This third and final instalment of a 3-part blog series on pain management is written by Pat Stanziano, Sport Physiotherapist and Certified McKenzie Practitioner at Leaps and Bounds: Performance Rehabilitation. It discusses the important role of movement and exercise in acute and chronic pain management, and offers you the ability to take over control of your pain experience.
If you’ve been keeping up-to-date with this pain blog series, you’ve learned that there are plenty of things that can be offered to you that will help with your pain and make you feel better: massages, like we discussed in Blog 1 Pain: Not Just French Bread, along with various other manual treatments; and acupuncture, like we discussed in Blog 2 Acupuncture and Its Effects on PAIN, along with various other passive modalities. But there is a difference between feeling better and actually making yourself better. Read that again: making . . . yourself . . . better. Just so I’m not confusing you, I’m talking about something exceptional that induces physiological changes in your body that makes it better, not just gives you the perception that you’re feeling better.
BEFORE I GET TO THAT . . .
Remember, it was previously discussed that pain is an individual sensory experience that is perceived when there is tissue damage and, often times, when there is no (or no longer) tissue damage. Pain that is present in acute stages can mostly be inflammatory in nature, like rolling your ankle, having it swell up on you, and pain being pretty constant until that swelling goes away. It can also be mechanical in nature, like pulling your finger back and your brain telling you (through a painful warning) not to pull back harder or something will tear; yet when you release the finger, the pain goes away. So, in one instance (the ankle) there was damage, and in the other instance (the finger) there was no damage; yet in both instances, there was a painful experience that was felt.
Chronic pain can also be the result of inflammatory processes, or it can be the result of mechanical loading too. But when pain is chronic, there’s a good bet that there are other factors contributing to that painful experience that may or may not necessarily be related to your biology. We’ve hinted to these in our previous blogs and we’ve also provided some good resources (see links below) that help you become aware of them, how they are related to the pain that you are feeling, and what you can do about them.

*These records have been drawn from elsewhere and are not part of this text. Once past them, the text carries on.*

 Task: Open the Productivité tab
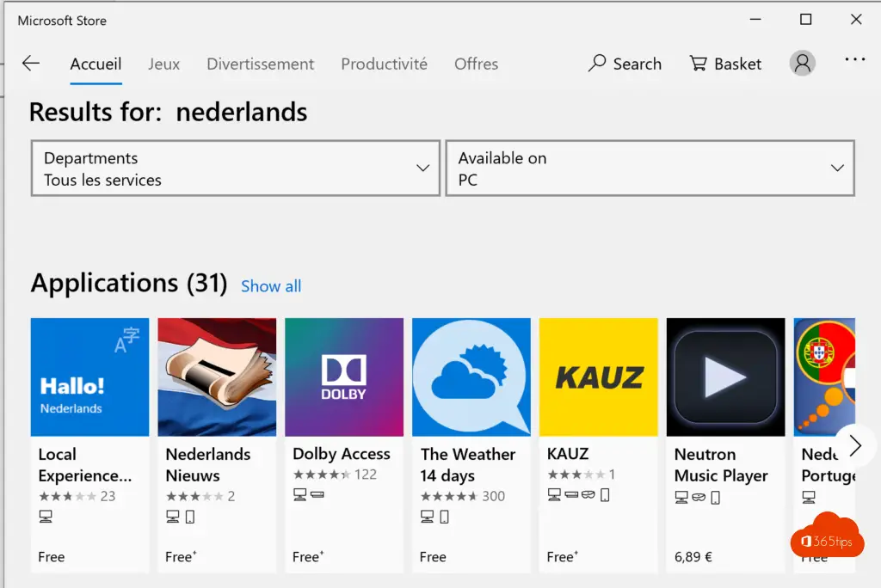click(385, 64)
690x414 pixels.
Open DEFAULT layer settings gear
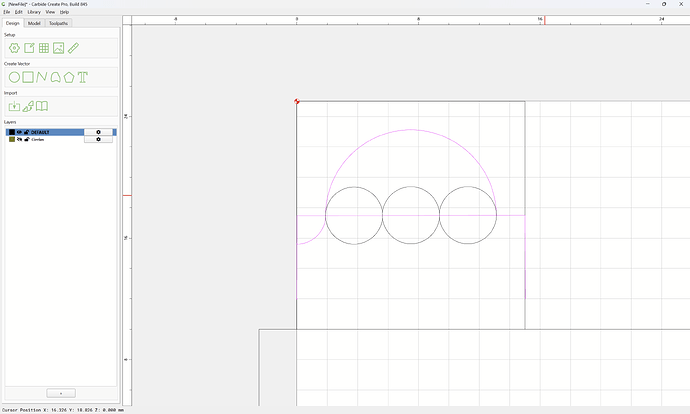point(98,132)
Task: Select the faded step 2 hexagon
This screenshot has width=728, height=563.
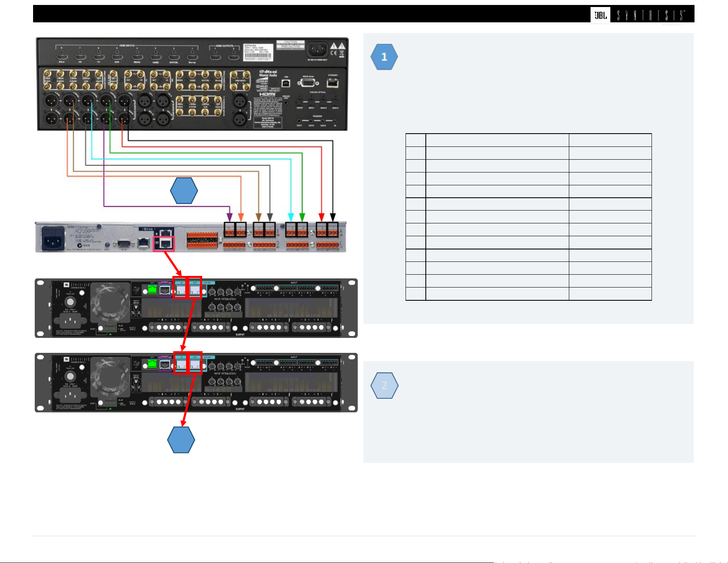Action: 384,386
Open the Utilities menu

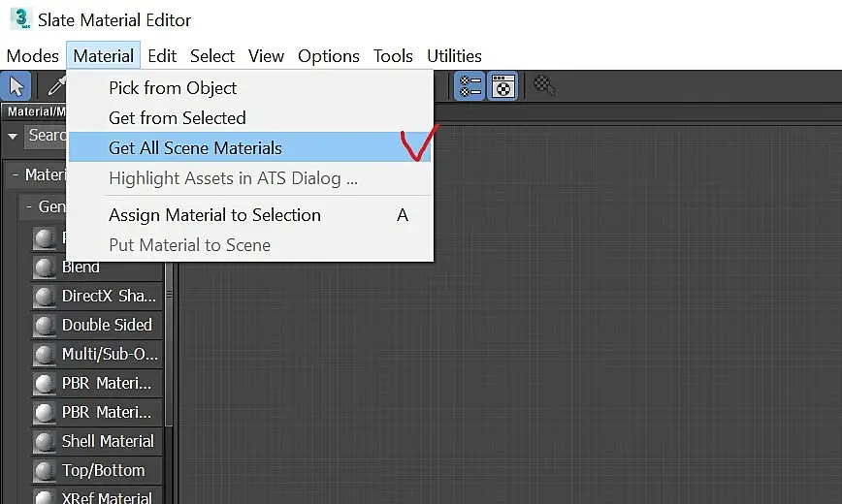click(x=454, y=56)
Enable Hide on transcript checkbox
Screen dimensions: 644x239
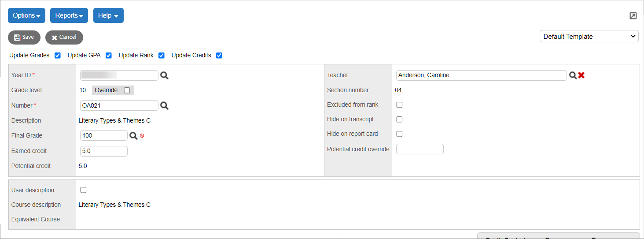tap(399, 120)
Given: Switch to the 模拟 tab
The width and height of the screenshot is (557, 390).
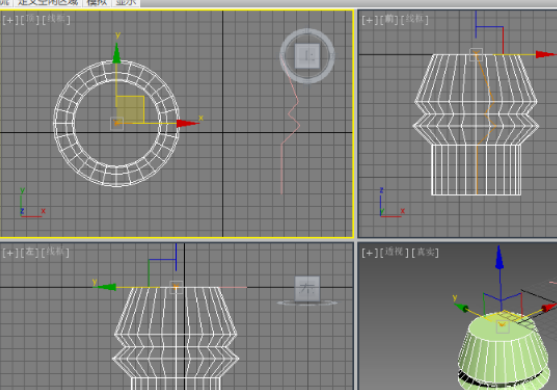Looking at the screenshot, I should pos(97,3).
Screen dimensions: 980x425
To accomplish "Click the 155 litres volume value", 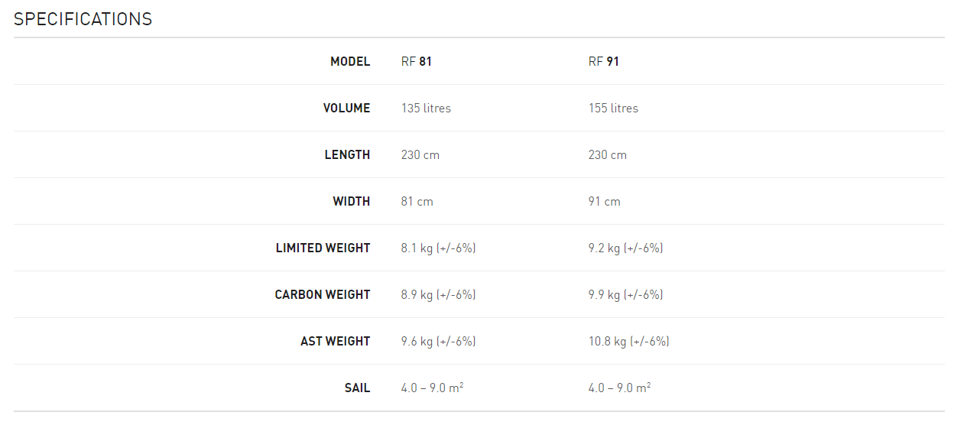I will [613, 108].
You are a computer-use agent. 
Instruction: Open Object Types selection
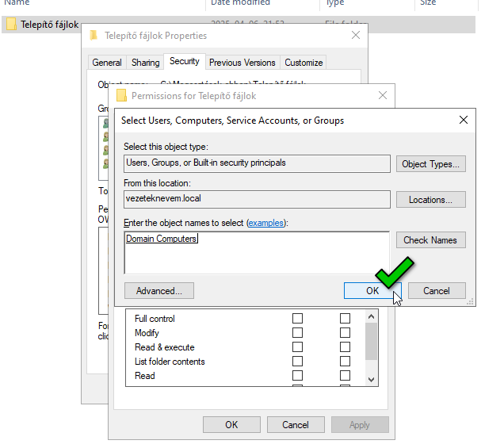(x=431, y=164)
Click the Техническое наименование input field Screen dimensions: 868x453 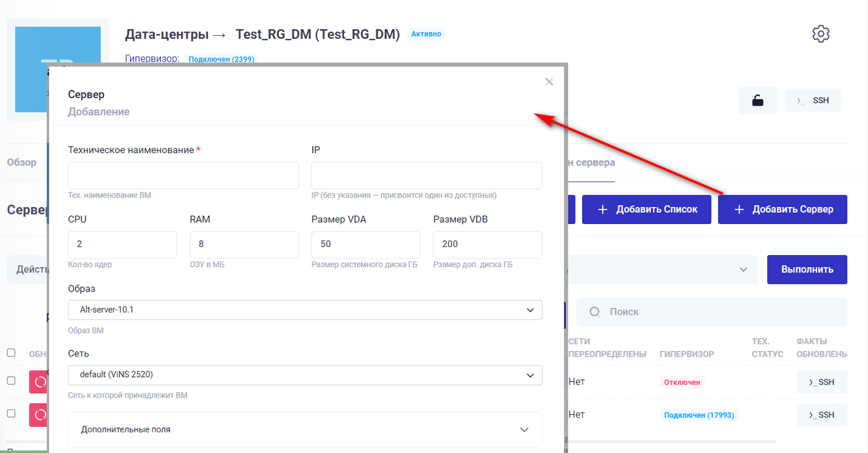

In either case, whether acute or chronic, know that there is one therapeutic modality that needs no other when it comes to exacting its benefits on you. A great RMT will show after your session what you need to be doing between visits, and so will that great chiropractor or physiotherapist. Most people already know to do it without much thought, and the pain usually goes away. For some people, they need a little reminder to do it before their pain is abolished. But to a small fraction of people, they need a very specific form of this therapeutic modality prescribed to them in order to start feeling better. It’s no secret. It’s something that’s been known for decades now. But sometimes it’s hard for people to get around, and sometimes people look for easier alternatives that only make them “feel” better.
My Apologies on Behalf of all Therapy Providers
However, we as health professionals (whether MDs, nurses, physios, chiros, RMTs, etc), (A.) have traditionally done a poor job at getting this point across, or (B.) we, typically, have not been well-versed in prescribing this therapeutic modality, or (C.) for some reason (*ah hem cough . . . financial) our professions have contributed to this pandemic by providing more services that make people feel better and not enough of the one that makes people better. And I’ll probably take some flack for spilling the beans, or get some glares and sneers from others. But at this point, I feel that it needs to be out there.
The Big Reveal: #SURPRISENOTSURPRISED
MOVEMENT is your medicine; to a lesser degree exercise; and to an even smaller one, specific exercises or exercise prescriptions. Here’s a way to view the pain response to movement on a funnel chart where the width of the funnel represents the number of people at each stage. (I don’t want to take 100% credit for this chart. I feel like I’ve seen it somewhere; so, if anyone knows an original source, please let me know and I can give credit where it is due.)
- Pain that gets better on its own by keeping active and moving (no intervention required). Most people who have a painful experience, we never see, because they get better on their own. These people are typically non-sedentary and not confined to static positions for long periods of time. Essentially, they are movers.
- Pain that gets better with general exercise prescription (minimal intervention required). We start to see people in a clinical setting when pain hasn’t gone away for some period of time. Really, any exercise we give them for that particular area of pain will make them feel better. People in this section also get better with yoga, pilates, and general strength and conditioning routines. Sometimes these people need a little reminder to get moving again and stay moving.
- Pain that gets better w/ specific exercises and/or loading strategies under the direction of a therapist. This group is small in number. The pain is intense because it has progressively gotten worse due to inactivity, or perhaps the person was anxious and loaded an area with too much repetition or too much weight that led to a flare-up or injury. Ironic, isn’t it, that these people will get better with specific movements and exercise prescriptions.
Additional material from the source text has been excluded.